The UV imaging telescope will make use of the same type of CCD's as the main instrument. The UV magnitudes in the two different passbands next to the Balmer jump were calculated from the same synthetic spectra as described above, simply by integrating the flux in the ranges from 310 to 360 nm and 380 to 410 nm. Of course, the true filters will not have exactly square transmission curves, but this approximation is sufficient for a first analysis of the influence of the UV channel. The two UV flux values were fed into the network in three different ways. First, we calculated the $a\sin h$ of the flux ratio, i.e. $a\sin h({UV_{\rm short}}/{UV_{\rm long}}$) (note that the $a\sin h$ - function is not undefined for negative values, in contrast to the log-function. Negative values might occur due to noise for very low temperature stars with almost no flux in the UV). This ratio is designed to be sensitive to the Balmer jump thus yielding additional information about gravity and temperature. Second, we summed up the intensity in a DISPI in the range 70 to 80 effective pixel ( $\sum_{i=70}^{80}I_i$) and calculated the ratios ( ${UV}_{\rm short}/\sum_{i=70}^{80}I_i$) and ( ${UV}_{\rm long}/\sum_{i=70}^{80}I_i$). Since the first order's contribution in the selected effective pixel range corresponds to a wavelength range from about 550 to 600 nm (see Fig. 1), these ratios should be a good measure of extinction due to the long "lever" ranging from the UV to the visual/red part of the spectrum.

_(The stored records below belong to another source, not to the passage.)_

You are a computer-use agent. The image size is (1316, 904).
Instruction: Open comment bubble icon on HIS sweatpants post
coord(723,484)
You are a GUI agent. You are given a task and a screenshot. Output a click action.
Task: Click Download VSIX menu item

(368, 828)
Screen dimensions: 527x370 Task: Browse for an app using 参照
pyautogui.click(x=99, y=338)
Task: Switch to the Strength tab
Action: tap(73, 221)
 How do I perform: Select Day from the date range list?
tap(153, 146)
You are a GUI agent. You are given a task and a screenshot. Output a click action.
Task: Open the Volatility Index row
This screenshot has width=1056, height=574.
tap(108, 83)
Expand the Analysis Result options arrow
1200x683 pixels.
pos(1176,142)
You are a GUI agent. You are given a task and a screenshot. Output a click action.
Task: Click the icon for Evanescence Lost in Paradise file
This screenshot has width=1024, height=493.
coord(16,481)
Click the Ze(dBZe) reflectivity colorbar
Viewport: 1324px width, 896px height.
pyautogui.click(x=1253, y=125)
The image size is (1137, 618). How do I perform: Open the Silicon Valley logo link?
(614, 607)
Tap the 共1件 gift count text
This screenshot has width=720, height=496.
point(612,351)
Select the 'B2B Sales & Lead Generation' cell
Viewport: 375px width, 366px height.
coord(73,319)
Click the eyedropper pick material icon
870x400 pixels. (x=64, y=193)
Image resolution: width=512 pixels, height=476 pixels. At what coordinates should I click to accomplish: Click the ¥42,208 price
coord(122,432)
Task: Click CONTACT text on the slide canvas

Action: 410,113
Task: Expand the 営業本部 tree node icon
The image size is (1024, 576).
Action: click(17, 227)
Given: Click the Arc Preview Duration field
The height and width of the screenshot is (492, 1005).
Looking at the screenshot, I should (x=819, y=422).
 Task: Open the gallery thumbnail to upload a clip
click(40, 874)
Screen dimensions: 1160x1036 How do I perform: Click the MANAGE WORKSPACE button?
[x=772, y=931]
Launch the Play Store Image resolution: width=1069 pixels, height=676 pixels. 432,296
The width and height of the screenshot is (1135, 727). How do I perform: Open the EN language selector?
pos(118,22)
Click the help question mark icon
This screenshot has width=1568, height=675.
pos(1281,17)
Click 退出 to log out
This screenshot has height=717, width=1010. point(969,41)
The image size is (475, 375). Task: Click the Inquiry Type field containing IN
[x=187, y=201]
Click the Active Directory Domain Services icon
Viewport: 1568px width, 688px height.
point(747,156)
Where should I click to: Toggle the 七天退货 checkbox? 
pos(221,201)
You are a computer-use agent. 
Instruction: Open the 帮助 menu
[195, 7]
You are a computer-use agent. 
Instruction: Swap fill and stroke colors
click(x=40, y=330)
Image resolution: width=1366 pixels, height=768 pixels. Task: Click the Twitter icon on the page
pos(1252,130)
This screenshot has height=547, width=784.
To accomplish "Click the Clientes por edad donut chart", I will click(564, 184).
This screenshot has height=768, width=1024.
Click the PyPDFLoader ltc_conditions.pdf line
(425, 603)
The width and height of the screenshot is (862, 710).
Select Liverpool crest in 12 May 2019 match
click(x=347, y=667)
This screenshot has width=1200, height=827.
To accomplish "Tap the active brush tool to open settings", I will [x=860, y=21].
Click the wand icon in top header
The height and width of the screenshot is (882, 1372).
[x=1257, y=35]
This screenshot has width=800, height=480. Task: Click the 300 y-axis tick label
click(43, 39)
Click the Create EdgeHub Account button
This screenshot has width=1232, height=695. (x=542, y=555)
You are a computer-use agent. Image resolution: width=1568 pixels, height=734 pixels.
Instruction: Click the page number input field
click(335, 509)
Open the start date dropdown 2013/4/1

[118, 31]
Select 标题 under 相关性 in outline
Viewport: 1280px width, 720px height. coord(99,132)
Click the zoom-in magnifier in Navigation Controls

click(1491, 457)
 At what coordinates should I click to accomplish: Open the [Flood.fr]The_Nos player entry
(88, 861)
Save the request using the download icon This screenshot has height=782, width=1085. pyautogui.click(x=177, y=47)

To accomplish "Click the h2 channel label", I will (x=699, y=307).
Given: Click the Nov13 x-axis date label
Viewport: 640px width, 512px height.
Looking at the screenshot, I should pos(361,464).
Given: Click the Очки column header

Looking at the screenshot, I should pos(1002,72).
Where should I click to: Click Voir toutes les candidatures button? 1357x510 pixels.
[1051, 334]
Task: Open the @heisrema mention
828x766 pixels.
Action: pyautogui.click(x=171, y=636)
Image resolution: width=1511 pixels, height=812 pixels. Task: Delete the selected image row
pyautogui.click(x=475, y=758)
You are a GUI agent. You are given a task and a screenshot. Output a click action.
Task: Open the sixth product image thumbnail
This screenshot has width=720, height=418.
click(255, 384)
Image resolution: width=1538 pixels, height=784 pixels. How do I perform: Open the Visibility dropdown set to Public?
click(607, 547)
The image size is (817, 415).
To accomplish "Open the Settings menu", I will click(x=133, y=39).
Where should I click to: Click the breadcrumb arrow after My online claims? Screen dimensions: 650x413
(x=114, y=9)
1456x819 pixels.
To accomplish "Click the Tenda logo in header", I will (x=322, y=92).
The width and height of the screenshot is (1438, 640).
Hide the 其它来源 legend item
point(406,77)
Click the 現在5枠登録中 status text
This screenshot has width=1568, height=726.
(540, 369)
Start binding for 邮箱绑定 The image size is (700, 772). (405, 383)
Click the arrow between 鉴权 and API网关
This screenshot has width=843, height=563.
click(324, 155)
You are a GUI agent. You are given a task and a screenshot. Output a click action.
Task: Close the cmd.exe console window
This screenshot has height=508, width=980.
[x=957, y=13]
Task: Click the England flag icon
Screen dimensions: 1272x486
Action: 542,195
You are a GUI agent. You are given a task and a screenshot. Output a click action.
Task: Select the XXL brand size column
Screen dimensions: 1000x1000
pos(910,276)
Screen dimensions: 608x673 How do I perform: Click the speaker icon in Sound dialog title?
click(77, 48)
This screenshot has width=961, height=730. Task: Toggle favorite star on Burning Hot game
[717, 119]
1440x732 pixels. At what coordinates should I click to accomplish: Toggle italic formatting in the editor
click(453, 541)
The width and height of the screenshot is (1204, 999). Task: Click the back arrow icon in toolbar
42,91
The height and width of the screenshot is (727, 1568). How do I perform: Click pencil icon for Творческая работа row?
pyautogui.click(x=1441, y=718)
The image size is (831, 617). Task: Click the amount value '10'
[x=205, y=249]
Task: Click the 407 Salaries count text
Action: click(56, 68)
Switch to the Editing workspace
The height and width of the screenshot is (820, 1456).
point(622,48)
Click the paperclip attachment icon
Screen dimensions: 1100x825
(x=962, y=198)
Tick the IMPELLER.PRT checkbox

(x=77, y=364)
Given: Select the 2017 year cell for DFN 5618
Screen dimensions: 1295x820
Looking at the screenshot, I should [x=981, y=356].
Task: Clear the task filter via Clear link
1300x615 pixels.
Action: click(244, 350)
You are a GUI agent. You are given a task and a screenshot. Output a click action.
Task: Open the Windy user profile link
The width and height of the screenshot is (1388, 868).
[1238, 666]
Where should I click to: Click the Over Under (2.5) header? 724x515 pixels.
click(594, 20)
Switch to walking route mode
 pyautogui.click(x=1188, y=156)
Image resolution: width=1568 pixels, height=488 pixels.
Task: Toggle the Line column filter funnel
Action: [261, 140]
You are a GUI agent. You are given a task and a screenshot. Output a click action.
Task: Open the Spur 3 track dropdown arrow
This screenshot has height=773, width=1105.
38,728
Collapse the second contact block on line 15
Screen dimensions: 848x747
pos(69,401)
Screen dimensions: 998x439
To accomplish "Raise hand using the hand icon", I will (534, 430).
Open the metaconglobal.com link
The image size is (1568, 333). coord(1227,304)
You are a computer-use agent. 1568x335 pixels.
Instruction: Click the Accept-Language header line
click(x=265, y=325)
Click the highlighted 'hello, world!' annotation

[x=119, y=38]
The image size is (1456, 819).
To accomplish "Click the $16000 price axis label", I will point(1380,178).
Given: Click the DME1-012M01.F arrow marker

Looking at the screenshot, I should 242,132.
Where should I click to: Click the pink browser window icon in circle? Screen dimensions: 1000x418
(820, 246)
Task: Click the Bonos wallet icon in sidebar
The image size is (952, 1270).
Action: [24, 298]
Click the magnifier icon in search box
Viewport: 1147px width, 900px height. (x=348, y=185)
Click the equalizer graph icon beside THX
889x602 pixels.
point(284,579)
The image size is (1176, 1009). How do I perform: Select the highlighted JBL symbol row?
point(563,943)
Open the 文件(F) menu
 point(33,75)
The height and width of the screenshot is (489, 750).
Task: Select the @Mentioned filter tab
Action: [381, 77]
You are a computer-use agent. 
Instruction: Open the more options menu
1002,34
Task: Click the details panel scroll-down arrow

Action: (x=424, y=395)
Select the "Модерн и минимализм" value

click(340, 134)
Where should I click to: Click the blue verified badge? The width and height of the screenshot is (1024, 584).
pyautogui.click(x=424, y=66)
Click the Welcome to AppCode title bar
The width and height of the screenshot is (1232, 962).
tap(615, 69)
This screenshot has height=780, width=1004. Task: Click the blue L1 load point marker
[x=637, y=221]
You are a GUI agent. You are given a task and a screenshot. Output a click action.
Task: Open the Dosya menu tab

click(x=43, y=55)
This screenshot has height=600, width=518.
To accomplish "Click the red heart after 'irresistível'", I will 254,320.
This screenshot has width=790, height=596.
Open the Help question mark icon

4.2 Noise in single DISPIs versus end of mission stacked DISPIs

The results reported in this paper (Sect. 6) have been obtained using single DISPIs. However, by the end of the mission, DIVA will have imaged each star about 120 times. Thus the final signal-to-noise ratio for any given magnitude will be much better than from a single measurement. Therefore, the parametrization performance will also be improved or, equivalently, will be achieved at a fainter magnitude. We calculate the final S/N from a sum of 100 two-dimensional intensity distributions. From the ratio of this final S/N to the single DISPI S/N, we can find the equivalent magnitude difference which gives the magnitude to which our parametrization results for a single DISPI can be applied to, without having to do a set of separate simulations on summed DISPIs. The resulting $\Delta V$ is given in Fig. 6 (see further Sect. 6). We see, for example, that a DISPI made up of one-hundred frames each with V=14 mag has the same S/N as a single DISPI of a star with magnitude V=10.8 mag. Unless stated otherwise, all results below will refer to end-of-mission data quality.

Figure 6: One-hundred added frames each of the "single'' visual magnitude given on the x-axis yield the same S/N as a star which is $\Delta V$ magnitudes brighter. For example, adding 100 frames of V=14 mag stars (two-dimensional intensity distributions) and calculating a DISPI from these yields a DISPI which has the same S/N as a single DISPI of a star with V=10.8 mag. Clearly, for fainter stars, the noise is dominated by the read-out noise, while for brighter stars only the Poisson noise of the signal is relevant, thus yielding a full magnitude shift of 5 mag. This curve was calculated by making use of the specific DIVA's CCDs noise characteristics.